He is not someone I know that much about, but as the book is out of copyright you can download it for free, if you are curious.
I have browsed it so far, but not read it completely. What intrigues me is that for all his research into religions and the occult, his conclusion seems to be that from the earliest times people have known that at bottom the universe remains a mystery, and that any possible explanations, extrapolations, theories, dogmas, and other models remain little more than guesses (when they are not out-and-out lies, bluffs, cons and shams).
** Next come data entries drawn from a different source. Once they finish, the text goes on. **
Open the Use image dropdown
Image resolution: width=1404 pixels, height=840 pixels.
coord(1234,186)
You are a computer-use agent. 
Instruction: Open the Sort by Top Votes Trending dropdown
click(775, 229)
All of which goes well with my own brief moment of insight, years ago, when I told myself to Accept The Mystery, and stop trying to solve the existential problem, or become enlightened, or manipulate the world to my own advantage, or any of that.
There ain't no answer.
There ain't gonna be any answer.
There never has been an answer.
Maeterlinck actually reveals his conclusion early on in the book, before expanding on all the accretions and denials which have come to surround the simple truth:
This suspicion, which will recur more
than once as we probe more deeply into these religions, would explain the dread
cry of occultist tradition, of which we have we have already spoken:
"Osiris is a dark god!" Can it be that the great, supreme secret is
absolute agnosticism? Without speaking of the esoteric doctrines, of which we
are ignorant, have we not an all but public avowal in the word Maya, the most mysterious of Indian words,
which means that all things, even the universe and the gods who create, uphold,
and rule it, are but the illusion of ignorance, and that the uncreated and the
unknowable alone are real?
But what religion could proclaim to its
faithful: "We know nothing; we merely declare that this universe exists, or, at least
appears to our eyes to exist. Does it exist of itself, is it itself a god, or is it but the
effect of a remote cause? And behind this remote cause must we not suppose yet another and
remoter cause, and so forth indefinitely, to the verge of madness: for if God
is, who created God?
"Whether He is cause or effect
matters little enough to our ignorance, which in any case remains irreducible.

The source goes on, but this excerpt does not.